300 dead, frozen cats
SACRAMENTO, Calif. — Police say they have discovered 300 dead cats stuffed into freezers at a man’s Sacramento home.
Animal control officers also removed 30 live cats from the home of 47-year-old Michael Louis Vondueren over the weekend.
Vondueren was arrested on suspicion of possessing an automatic weapon and obstructing police officers. Animal control officers also are considering issuing citations.
Authorities say three freezers were crammed with dead cats and the house was littered with cat feces. Police say Vondueren’s 81-year-old mother also was living at the house.
Wildfire burns 59 homes
ALBUQUERQUE, N.M. — Calm and cooler weather aided firefighters Monday trying to gain ground against a wildfire that burned 59 homes and more than 21 square miles in central New Mexico mountains.
Firefighters toiled with hand tools and bulldozers, beefing up and patrolling lines cleared around the fire, which was 50 percent contained at 13,680 acres.
Firefighters also intentionally set fires inside the lines, trying to burn out remaining fuel.
The human-caused fire began April 15 and has been burning mainly west of the small communities of Manzano and Torreon in the Manzano Mountains.
Budget deficit rising
WASHINGTON — Democrats are finding more excuses to ignore the promise they made when they took over Congress that they wouldn’t pass laws increasing the budget deficit.
Now they’re willing to do it again for a $16 billion extension of unemployment aid and a doubling of education benefits for veterans returning from Iraq and Afghanistan. They’ve already swelled the deficit by $200 billion since December with tax relief for the middle class and rebates for nearly everyone.

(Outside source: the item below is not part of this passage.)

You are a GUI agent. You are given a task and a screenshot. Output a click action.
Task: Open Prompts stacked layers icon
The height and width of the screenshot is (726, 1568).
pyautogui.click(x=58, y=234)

In a federal budget exceeding $3 trillion — and with President Bush requesting almost $200 billion this year for the two wars — their latest transgressions may seem modest. Democrats say a six-month extension of jobless benefits will stimulate the moribund economy and they characterize the new college aid for veterans as a war-related cost.
MORGANTOWN, W.Va. — West Virginia University’s Faculty Senate on Monday demanded that the school president resign over the improper awarding of a degree to the governor’s daughter, saying the college cannot rebuild its reputation until he leaves office.
The nonbinding motion of no confidence — which passed 77-19, with one abstention — demands that President Mike Garrison step down, or that the WVU Board of Governors require his resignation. Garrison has repeatedly said he won’t resign. He has support from the Board of Governors and Gov. Joe Manchin, who appointed the majority of the board.
Faculty discontent and outrage has grown since an independent panel concluded April 23 that WVU administrators and educators gave Manchin’s daughter, Heather Bresch, a degree she didn’t earn.